Sister Concetta had worked as a Linotype operator when she first entered the Daughters of St. Paul. When she arrived in the USA, she began our editorial sector. Sister Concetta was pleased to see the coming of the digital age.
One product of our media saturated age is Internet news accompanied by video. One evening this week after the Super Bowl, part of the news I was viewing on the web struck me as odd. Three gentlemen were discussing their behavior with women. One of them wore a clerical collar. The most vocal of the three defended his extra marital activities with the expression, "After all we are grown ups."
His rationale--the people involved were older than 18. It is OK to be intimate as long as the woman felt inclined to cooperate. The man kept reiterating his reason to follow his feelings. "After all, we are both grown ups." He revealed that going to dinner, or watching a form of entertainment was too restrictive. They were after all "grown up." This fellow was long past the hormonal drives of the teens and young adulthood. He appeared to view women as objects for his pleasure alone. Never did he mention how well he admired the female intellect, talent, or even beauty. He admitted that his mind is overcome with urges, not with ideals. No matter. He and she are "grown up" so they can ignore God's law as they please.

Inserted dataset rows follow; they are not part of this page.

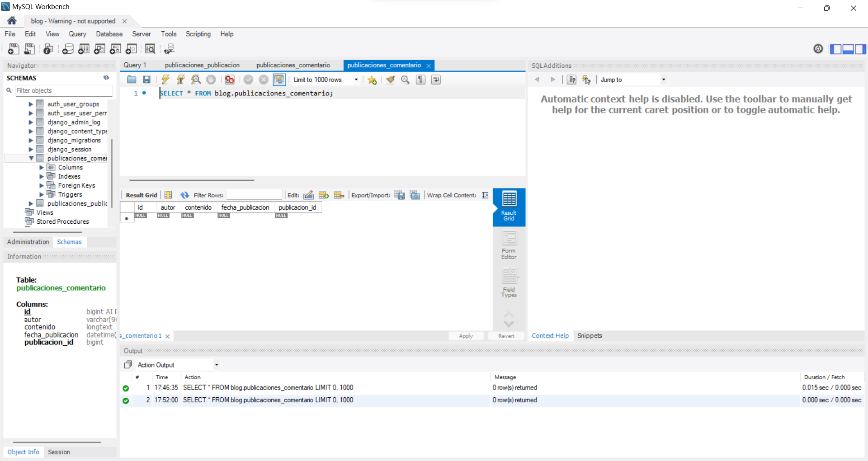The height and width of the screenshot is (461, 868).
Task: Refresh result grid data
Action: coord(184,195)
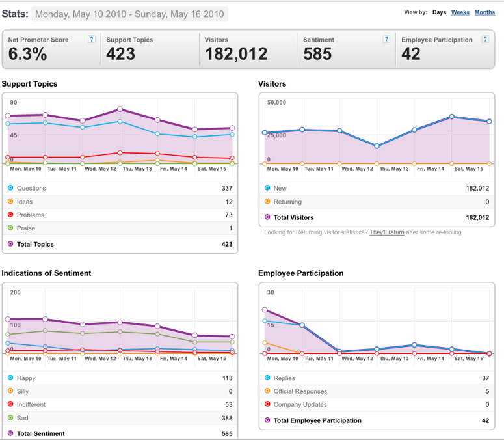Image resolution: width=504 pixels, height=440 pixels.
Task: Click the Official Responses orange legend marker
Action: pos(267,391)
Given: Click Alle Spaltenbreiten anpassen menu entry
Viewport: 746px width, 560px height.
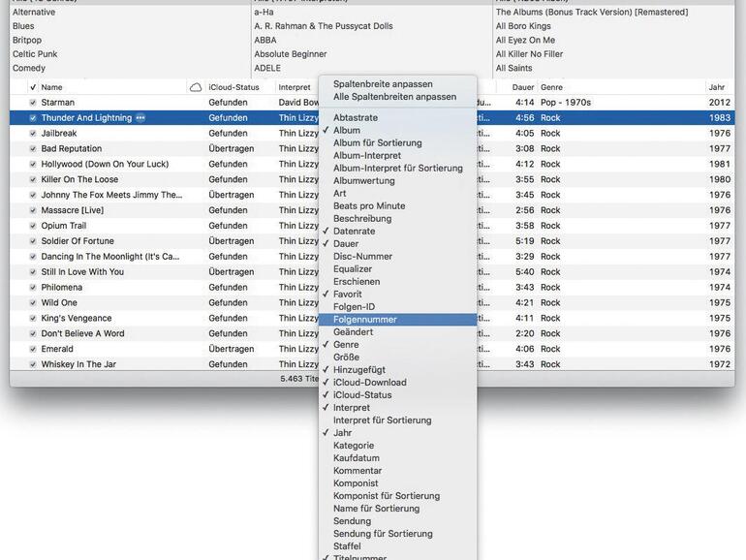Looking at the screenshot, I should 394,97.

One of the Super Bowl ads affirmed this man's attitudes. The commercial insisted that the young man in the ad had the right to unlimited information and perhaps to anything else he desired. What if another person's desire happened to collide with his desire? There is no waiting, no reining in of desire, No willingness to wait.

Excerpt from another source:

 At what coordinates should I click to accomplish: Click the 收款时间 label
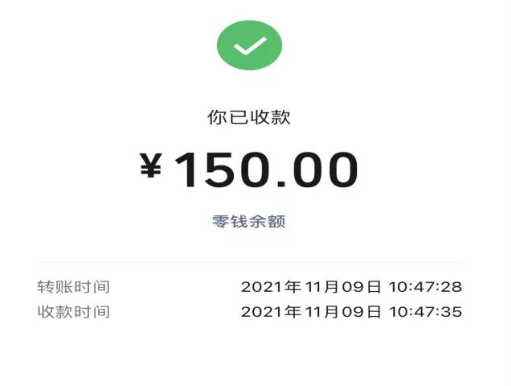73,312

On our streets and highways unlimited desire in a driver can result in nasty road rage.
St. Paul would have challenged that excuse. When Paul made his Bar Mitzvah he committed to keeping the Commandments which apply to the unmarried as well as to the married. Mitzvah means commandment, Bar is "son". Although the gentleman who spoke is not Jewish, he may have some Christian affiliation.
In a very recent Washington Post article a columnist bemoaned an incident involving high school boys and female class mates who made a porn video while they were drunk. The author pointed out that the current generation has grown up getting their picture taken from the first minute they emerge onto this world. As she wrote, they are a real, ongoing "Truman Show." How did the teens acquire the alcohol? Where were parents and other adults when the criminal activity took place? Did any of the teens feel any ounce of restraint? It seems not. I pray for those young people that their whole lives will not be ruined because of promiscuous, stupid actions. After all, they are not yet "grown up" when, as the man on TV declared, they won't have to bother with all these formalities (moral and legal restraints). As grown ups they can just go ahead and do it!" Why bother practicing the least amount of self-restraint. The martyrs whose feast day we celebrate today, St. Paul Miki and his companions, were willing to practice self-restraint, mortifications, and humility. Why? Because they set their hopes on Christ and on heaven. Paul Miki and those with him were crucified in Nagasaki, Japan.They died praying and with serenity. May all those who are grown up follow their example and live with and for Christ that they may one day die a holy death.